Another big factor to remember is that the secular music that followed these rules was basically limited to the music of the high court, composed by learned scholars who had likely been educated by monks or nuns in the proper composition of music using these modes. The Church, and the Courts with their wealthy patrons, had the resources and the power to see to it that these pieces were preserved. They sponsored the compliation of books that collected music in written notation. That is why a preponderance of extant music from the Middle Ages and Renaissance employs these sounds: The music of the court and the church, is, quite simply, what survived intact.

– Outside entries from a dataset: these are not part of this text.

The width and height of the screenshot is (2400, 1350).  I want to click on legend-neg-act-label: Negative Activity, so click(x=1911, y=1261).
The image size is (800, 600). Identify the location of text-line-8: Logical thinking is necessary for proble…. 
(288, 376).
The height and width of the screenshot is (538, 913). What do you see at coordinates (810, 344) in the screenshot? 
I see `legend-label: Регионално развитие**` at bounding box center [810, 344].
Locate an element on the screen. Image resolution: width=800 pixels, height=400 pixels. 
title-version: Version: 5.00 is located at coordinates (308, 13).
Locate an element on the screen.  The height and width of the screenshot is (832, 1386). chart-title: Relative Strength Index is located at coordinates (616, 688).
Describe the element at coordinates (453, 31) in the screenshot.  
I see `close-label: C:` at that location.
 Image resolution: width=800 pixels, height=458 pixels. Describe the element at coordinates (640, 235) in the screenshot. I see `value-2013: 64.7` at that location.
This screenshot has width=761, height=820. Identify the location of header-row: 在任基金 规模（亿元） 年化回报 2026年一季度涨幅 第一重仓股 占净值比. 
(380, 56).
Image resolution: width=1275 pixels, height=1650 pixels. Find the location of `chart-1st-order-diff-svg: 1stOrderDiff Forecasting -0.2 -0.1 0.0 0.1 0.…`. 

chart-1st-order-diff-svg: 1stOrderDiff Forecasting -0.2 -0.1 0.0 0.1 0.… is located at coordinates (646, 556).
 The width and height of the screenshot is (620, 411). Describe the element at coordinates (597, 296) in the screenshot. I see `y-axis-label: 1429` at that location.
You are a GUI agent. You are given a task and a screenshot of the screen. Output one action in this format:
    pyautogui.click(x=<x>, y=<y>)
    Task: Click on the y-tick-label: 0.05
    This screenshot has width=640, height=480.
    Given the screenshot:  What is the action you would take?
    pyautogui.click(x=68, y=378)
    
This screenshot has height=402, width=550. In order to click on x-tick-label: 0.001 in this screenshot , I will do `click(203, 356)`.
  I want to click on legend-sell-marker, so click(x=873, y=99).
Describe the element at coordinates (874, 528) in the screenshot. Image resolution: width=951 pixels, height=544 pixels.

As to what might or might not have survived outside of liturgical and court music, and what rules people used to guide composition–well, that’s for another article!

Footnotes:

[1] If you’re still having trouble, think how one might use ROT13 to encrypt a statement like a spoiler on a website. You’re using all the letters in order, but offsetting where you start. So A corresponds to N, B to O, C to P, and so on. It’s the same with the notes on the scale – you can shift the relative starting point and maintain the same spaces in between the notes. The difference is that for modes, you’re not adjusting the intervals for the two places where the relative pitch is not a perfect step up or down. Get it?

[2] Except for when it wasn’t. But let’s not get ahead of ourselves.

[3] See note #2 — here’s where it catches up with us!

[4] Though they do appear in secular music all the way up to the modern era. See  here for some examples.